*** Opening Supplied material ***
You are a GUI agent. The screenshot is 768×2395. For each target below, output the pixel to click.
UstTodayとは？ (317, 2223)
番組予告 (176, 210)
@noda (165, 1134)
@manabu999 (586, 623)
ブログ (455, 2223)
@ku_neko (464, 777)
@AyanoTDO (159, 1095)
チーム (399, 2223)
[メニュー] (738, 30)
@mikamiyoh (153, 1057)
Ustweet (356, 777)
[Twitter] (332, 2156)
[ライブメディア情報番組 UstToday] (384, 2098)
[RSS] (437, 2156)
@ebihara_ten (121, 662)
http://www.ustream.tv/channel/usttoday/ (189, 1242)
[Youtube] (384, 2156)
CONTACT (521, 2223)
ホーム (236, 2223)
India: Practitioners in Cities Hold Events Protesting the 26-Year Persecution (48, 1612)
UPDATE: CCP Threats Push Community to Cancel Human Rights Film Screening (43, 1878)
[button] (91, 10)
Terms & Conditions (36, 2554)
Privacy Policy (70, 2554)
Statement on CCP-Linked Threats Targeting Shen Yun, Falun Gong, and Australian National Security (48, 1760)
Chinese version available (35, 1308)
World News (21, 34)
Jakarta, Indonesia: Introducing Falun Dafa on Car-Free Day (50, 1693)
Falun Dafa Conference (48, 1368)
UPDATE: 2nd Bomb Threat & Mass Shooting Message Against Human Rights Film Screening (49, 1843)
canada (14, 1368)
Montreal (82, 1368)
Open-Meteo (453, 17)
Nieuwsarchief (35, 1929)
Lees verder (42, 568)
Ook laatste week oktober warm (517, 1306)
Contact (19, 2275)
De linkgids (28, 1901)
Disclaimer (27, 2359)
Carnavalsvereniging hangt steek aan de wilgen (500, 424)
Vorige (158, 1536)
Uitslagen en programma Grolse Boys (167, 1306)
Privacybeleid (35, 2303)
*** Closing Supplied material ***
Task to complete - Please give an exact copy of the entries above, from the line with "Chinese version available (35, 1308)" down to the line with "Open-Meteo (453, 17)", inclusive, and nothing else.

Response to the task -
Chinese version available (35, 1308)
World News (21, 34)
Jakarta, Indonesia: Introducing Falun Dafa on Car-Free Day (50, 1693)
Falun Dafa Conference (48, 1368)
UPDATE: 2nd Bomb Threat & Mass Shooting Message Against Human Rights Film Screening (49, 1843)
canada (14, 1368)
Montreal (82, 1368)
Open-Meteo (453, 17)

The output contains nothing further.